BRASÍLIA, DF (FOLHAPRESS) - A comissão de ética nacional do PDT oficializou nesta quarta-feira (17) a decisão de abrir processo contra a deputada Tabata Amaral (SP) e outros sete parlamentares que contrariaram o partido e votaram a favor da reforma da Previdência, no primeiro turno, na Câmara.
Pelo estatuto da legenda, as punições variam desde uma advertência até a expulsão. A comissão tem 45 dias para elaborar um parecer consultivo e a decisão cabe ao diretório nacional do PDT, que só deve ser convocado entre setembro e outubro.
No dia da votação, 8 dos 27 deputados presentes votaram a favor da reforma: Tabata, Alex Santana (BA), Subtenente Gonzaga (MG), Silvia Cristina (RO), Marlon Santos (RS), Jesus Sérgio (AC), Gil Cutrim (MA) e Flávio Nogueira (PI).
Eles desrespeitaram o chamado "fechamento de questão". No jargão político, quando uma sigla fecha questão, significa que determinou que aquela decisão deve ser cumprida por todos os seus integrantes, sob risco de punição.
O presidente nacional do PDT, Carlos Lupi, disse esperar que estes deputados mudem de posição no segundo turno da votação da reforma na Câmara, em agosto.
"Como o processo não está esgotado, tem o segundo turno, e acreditamos que o ser humano é capaz de evoluir, quem sabe alguns evoluem, ouvem o que está se fazendo de maldade com a base da sociedade que ganha até R$ 2.500 e voltem atrás e votem com o partido", disse Lupi.

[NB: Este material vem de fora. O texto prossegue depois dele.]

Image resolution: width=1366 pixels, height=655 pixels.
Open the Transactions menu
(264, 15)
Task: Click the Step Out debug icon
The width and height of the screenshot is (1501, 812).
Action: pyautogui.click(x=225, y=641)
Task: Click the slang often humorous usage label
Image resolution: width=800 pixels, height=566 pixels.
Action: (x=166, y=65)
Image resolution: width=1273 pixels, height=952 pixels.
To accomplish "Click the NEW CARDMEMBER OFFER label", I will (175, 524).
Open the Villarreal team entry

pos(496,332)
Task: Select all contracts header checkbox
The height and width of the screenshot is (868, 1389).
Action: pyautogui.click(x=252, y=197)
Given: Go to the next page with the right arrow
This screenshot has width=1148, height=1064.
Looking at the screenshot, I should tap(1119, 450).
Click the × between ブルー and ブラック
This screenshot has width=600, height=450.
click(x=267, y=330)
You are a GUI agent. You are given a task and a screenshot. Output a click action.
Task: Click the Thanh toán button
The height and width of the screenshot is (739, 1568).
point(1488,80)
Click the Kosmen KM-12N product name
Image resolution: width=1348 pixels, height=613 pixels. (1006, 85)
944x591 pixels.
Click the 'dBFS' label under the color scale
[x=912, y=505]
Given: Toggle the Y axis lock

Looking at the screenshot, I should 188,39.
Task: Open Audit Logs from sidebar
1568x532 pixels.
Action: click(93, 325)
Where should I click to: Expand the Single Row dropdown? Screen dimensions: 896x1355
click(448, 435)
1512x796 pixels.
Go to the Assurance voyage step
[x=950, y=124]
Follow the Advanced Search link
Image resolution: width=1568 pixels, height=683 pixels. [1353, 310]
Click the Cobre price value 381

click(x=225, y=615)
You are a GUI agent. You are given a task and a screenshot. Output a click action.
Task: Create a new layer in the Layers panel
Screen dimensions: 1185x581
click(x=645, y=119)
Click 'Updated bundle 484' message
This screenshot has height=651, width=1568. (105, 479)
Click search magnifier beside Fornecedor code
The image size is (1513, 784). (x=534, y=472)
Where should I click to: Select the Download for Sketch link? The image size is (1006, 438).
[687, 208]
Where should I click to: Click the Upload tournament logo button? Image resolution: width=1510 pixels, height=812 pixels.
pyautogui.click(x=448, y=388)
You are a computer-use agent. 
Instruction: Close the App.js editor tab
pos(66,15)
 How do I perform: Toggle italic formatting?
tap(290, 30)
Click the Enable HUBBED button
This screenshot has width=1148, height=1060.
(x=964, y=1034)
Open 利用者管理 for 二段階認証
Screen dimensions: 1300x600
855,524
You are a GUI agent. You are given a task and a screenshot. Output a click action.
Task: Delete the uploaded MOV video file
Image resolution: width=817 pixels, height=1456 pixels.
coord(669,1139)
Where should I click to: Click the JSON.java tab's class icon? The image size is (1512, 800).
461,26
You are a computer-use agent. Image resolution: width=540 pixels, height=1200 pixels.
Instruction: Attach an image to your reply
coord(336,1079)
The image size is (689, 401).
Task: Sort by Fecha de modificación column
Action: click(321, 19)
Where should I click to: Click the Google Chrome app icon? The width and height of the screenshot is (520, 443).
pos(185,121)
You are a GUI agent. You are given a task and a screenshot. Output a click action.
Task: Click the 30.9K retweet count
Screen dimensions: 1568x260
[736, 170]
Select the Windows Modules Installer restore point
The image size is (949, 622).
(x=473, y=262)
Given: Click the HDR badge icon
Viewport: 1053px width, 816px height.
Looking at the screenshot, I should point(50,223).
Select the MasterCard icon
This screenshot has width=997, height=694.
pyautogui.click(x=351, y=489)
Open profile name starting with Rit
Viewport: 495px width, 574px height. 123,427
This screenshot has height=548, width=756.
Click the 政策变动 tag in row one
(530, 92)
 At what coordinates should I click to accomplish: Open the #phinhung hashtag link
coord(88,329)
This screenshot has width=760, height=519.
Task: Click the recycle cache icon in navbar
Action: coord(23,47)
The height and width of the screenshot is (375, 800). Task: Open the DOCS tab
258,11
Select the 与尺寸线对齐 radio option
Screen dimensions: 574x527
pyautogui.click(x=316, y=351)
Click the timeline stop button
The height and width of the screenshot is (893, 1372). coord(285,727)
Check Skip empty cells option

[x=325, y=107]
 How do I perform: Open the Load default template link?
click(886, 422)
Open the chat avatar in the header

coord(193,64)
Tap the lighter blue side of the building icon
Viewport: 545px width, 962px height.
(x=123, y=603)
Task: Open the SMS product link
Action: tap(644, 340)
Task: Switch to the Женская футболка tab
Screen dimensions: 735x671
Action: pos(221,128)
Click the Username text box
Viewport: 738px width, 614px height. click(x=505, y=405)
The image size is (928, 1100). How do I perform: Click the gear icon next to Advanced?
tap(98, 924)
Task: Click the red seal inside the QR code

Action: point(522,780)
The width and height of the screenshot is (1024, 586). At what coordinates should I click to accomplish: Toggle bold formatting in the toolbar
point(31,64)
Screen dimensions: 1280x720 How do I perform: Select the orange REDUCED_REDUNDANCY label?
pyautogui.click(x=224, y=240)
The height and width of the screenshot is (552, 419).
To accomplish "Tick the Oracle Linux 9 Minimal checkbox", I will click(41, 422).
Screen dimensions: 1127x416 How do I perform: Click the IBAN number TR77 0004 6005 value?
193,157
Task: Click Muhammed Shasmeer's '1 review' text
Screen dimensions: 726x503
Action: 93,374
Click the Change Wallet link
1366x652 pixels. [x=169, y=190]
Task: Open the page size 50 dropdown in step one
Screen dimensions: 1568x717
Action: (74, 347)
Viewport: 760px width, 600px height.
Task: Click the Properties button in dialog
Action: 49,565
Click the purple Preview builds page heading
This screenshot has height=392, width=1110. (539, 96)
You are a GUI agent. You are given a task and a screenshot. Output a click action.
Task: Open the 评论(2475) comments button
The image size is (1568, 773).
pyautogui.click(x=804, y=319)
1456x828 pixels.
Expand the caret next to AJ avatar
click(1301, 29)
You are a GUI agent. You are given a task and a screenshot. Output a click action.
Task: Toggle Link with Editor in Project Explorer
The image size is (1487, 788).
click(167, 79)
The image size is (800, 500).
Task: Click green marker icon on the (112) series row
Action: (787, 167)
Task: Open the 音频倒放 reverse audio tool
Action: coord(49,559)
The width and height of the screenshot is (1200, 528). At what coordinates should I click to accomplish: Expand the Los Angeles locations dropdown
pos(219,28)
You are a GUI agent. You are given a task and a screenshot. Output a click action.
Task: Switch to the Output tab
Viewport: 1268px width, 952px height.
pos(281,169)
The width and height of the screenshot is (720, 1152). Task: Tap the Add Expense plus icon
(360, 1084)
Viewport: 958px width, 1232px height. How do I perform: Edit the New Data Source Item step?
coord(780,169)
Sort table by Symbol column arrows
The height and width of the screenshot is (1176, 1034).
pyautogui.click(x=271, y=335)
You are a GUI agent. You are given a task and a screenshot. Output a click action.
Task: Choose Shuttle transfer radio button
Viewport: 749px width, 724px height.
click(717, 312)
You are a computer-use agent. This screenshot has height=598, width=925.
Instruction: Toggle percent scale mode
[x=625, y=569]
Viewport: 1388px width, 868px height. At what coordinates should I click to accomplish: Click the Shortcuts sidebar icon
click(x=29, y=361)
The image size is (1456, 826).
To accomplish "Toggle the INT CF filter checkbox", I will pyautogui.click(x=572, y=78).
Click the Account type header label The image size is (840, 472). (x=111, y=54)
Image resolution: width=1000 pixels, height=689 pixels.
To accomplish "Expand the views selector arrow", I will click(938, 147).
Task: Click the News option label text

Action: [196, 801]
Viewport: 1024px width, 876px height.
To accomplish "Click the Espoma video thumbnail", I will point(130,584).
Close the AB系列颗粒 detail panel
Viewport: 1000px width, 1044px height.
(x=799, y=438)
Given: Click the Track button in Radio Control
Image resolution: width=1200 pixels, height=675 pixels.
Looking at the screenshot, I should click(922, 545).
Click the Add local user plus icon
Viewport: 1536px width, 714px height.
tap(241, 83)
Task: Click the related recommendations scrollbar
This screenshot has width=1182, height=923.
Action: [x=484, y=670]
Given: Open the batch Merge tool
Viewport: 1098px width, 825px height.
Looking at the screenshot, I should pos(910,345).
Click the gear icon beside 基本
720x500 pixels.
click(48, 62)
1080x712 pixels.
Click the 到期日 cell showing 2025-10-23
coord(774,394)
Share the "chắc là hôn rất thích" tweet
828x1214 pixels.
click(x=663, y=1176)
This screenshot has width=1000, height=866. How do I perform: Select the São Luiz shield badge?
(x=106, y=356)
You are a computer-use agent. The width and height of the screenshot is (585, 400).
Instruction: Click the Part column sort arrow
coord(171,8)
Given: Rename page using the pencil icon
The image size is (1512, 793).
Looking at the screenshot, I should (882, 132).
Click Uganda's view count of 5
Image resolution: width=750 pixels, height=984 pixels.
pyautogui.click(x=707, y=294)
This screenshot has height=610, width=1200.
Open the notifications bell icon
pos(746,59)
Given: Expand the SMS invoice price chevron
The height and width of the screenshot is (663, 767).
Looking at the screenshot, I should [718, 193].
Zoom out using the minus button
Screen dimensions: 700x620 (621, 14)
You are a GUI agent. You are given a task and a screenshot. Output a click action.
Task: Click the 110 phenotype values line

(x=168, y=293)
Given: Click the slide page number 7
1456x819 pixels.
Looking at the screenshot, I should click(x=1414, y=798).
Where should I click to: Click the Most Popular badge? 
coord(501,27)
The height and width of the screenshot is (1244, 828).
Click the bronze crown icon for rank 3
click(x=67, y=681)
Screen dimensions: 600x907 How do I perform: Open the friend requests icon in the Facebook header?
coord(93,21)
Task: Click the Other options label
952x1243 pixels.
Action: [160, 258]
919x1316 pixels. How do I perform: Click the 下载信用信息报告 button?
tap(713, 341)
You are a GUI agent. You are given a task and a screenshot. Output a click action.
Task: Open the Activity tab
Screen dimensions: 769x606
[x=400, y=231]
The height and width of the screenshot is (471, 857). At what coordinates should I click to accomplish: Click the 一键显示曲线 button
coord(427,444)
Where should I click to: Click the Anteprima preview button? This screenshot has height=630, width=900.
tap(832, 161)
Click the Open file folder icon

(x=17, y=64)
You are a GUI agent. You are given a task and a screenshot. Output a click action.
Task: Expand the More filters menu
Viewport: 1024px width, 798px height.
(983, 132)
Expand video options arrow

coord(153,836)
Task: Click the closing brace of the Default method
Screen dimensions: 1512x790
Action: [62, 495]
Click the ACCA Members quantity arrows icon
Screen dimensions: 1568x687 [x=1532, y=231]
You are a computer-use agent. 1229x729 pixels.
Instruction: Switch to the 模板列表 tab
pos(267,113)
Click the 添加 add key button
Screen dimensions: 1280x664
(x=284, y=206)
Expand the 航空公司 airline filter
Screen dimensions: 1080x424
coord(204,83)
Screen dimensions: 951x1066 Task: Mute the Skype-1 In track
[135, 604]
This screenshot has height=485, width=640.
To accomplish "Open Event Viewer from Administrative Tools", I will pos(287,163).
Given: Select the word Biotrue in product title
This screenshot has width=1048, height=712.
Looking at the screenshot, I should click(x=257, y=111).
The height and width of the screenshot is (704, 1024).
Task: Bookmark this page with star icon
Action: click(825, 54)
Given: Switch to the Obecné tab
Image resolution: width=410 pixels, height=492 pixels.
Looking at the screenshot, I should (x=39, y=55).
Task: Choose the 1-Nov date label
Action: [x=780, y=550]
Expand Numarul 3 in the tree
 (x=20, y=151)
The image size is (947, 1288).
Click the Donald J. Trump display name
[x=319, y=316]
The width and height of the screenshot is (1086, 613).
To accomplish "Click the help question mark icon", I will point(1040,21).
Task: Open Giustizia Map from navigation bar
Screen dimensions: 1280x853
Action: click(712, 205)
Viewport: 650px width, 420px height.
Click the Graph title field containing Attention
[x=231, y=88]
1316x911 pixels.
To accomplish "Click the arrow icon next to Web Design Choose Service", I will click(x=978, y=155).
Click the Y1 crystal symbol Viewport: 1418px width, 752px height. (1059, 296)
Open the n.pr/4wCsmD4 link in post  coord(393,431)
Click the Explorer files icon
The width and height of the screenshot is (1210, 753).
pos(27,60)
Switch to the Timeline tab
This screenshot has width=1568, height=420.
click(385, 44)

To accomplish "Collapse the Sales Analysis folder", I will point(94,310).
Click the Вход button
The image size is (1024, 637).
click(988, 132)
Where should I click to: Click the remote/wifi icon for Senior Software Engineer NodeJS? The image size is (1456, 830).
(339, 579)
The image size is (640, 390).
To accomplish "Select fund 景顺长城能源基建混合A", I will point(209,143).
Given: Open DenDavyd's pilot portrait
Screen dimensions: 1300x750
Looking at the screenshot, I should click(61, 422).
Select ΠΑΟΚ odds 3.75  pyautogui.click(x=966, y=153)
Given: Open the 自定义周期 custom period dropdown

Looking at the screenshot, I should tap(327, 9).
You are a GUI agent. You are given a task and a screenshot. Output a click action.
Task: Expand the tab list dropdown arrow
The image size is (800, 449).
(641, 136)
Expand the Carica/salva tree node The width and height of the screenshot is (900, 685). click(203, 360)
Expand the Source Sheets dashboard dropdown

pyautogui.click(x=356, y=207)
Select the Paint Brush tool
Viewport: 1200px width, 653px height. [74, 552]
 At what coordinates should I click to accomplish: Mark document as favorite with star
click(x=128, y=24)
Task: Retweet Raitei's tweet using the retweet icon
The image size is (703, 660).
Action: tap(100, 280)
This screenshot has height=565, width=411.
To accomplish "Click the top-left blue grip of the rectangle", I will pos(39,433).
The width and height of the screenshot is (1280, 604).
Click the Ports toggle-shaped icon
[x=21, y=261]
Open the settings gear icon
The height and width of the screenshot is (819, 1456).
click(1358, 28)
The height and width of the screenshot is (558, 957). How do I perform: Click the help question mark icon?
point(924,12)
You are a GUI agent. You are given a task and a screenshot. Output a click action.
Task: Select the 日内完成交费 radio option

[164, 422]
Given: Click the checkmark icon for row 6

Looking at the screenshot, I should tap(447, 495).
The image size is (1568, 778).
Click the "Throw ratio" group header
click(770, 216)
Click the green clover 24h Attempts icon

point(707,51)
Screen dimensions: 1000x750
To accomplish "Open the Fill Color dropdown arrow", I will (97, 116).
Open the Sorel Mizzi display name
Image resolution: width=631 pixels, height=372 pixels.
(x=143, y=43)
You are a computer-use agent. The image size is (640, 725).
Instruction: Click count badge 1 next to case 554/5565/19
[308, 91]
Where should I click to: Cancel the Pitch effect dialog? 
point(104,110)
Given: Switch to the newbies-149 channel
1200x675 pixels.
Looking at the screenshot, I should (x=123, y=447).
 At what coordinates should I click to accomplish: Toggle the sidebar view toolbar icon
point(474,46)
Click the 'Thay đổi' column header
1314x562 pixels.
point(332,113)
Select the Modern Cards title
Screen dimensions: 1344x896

O encontro na sede do partido, que reuniu a executiva nacional da sigla, decidiu que estes oito estão com suas atividades partidárias suspensas até a deliberação do diretório. Ou seja, nos próximos meses, esses parlamentares não podem usar o partido e perdem as funções que têm por causa da legenda.
Eles podem, inclusive, ser retirados das comissões que integram na Câmara. Tabata, por exemplo, faz parte da Comissão de Educação. A indicação de membros para esses colegiados é prerrogativa do líder da bancada.
"Os oito parlamentares estão com suas atividades partidárias, de representação na Câmara suspensas. Nenhum desses oito pode falar em nome do partido, ter função em nome do partido, pode participar da direção do partido até a decisão final do diretório nacional", disse Carlos Lupi.
Nesta quarta, em seminário em Salvador, o ex-governador do Ceará Ciro Gomes, uma das principais lideranças do PDT, evitou comentar a abertura do processo contra os deputados da legenda.
"Não vou falar mais daquilo que eu falei. [O processo] vai ao Diretório Nacional e, como sou membro do Diretório e tenho certa ascendência no partido, não seria ético que eu antecipasse qualquer tipo de opinião", disse a jornalistas.
Minutos depois, quando respondeu a pergunta de militantes do partido, afirmou que quem votou a favor da reforma deveria "ir para a rua à procura de outro partido".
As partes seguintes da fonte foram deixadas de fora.